Obama entered the fray with a no mean record - end of Iraq war,
death of 9/11 mastermind Osama bin Laden to a signature healthcare
law and bringing the US out of the throes of a recession, yet a
still slowly recovering economy and loss of tens of thousands of
jobs threatened to bar his return and take the shine off some of
his lofty campaign promises.
Many began derisively referring to him as a "fallen angel".

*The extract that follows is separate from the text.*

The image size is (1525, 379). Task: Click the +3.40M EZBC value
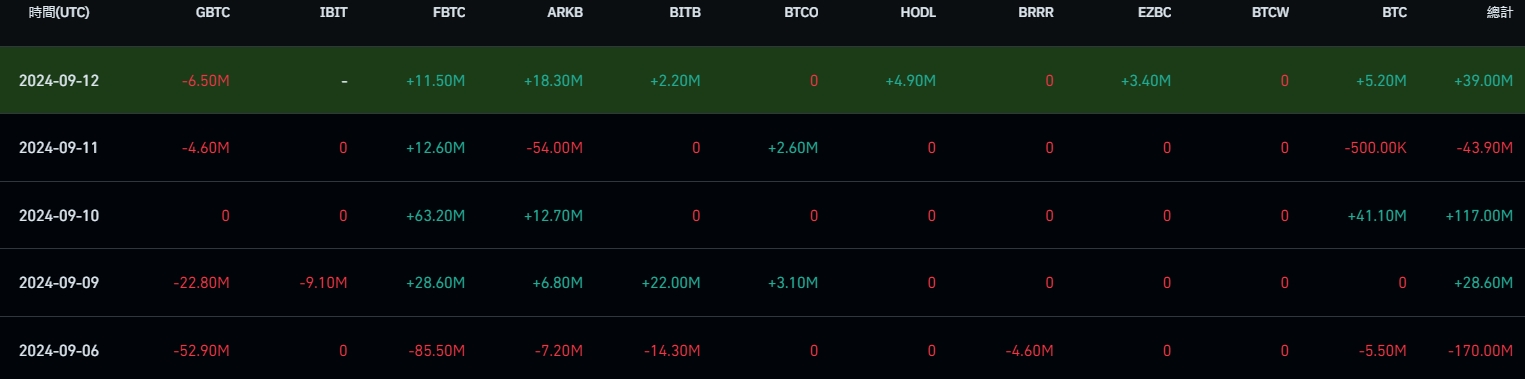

But some encouraging economic news in recent days - good jobs
numbers, growing consumer confidence, improving housing market, a
rising stock market and a display of cool leadership during
superstorm Sandy helped him pull it off.
Born in Hawaii Aug 4, 1961, Obama was raised with help from his
grandfather, who served in Patton's army, and his grandmother, who
worked her way up from the secretarial pool to middle management
at a bank. He lived in Indonesia from 1967 to 1971 with his mother
and her second husband.
After working his way through school with the help of scholarship
money and student loans, Obama moved to Chicago to work as a
community organizer before going on to Harvard Law School, where
he was elected as the first African-American president of the
Harvard Law Review.
He worked as a civil rights attorney in Chicago and taught
constitutional law at the University of Chicago Law School from
1992 to 2004, served three terms in the Illinois Senate from 1997
to 2004, running unsuccessfully for the US House of
Representatives in 2000.
Coming into limelight with a keynote address at the Democratic
National Convention in July 2004, he won the Senate election in
November 2004 before throwing his hat into the ring for the
presidential race in February 2007 where after a bitter fight with
former first lady Hillary Rodham Clinton, he won his party's
nomination. The rest is history.
Just nine months into his presidency, catching the imagination of
the world as he overcame challenges about his place of birth, his
religion and his race, Obama won the Nobel Peace Prize "for his
extraordinary efforts to strengthen international diplomacy and
cooperation between peoples".
Initially opposed to the landmark India-US civil nuclear deal as a
senator, Obama after election quickly warmed up to India and
called the US-India relationship as one of the "defining and
indispensable partnerships of the 21st century", which has become
a catchphrase of his administration.
In Obama's second term, his Democratic party has vowed to
"continue to invest in a long-term strategic partnership with
India to support its ability to serve as a regional economic
anchor and provider of security in the broader Indian Ocean
region".
The only beef that India had with Obama is his election cycle rant
against outsourcing. But now that the dust of election has
settled, one can expect India-US relationship to continue its
upward trajectory with the two-way trade between them set to cross
$100 billion this year.
(Arun Kumar can be contacted at arun.kumar@ians.in)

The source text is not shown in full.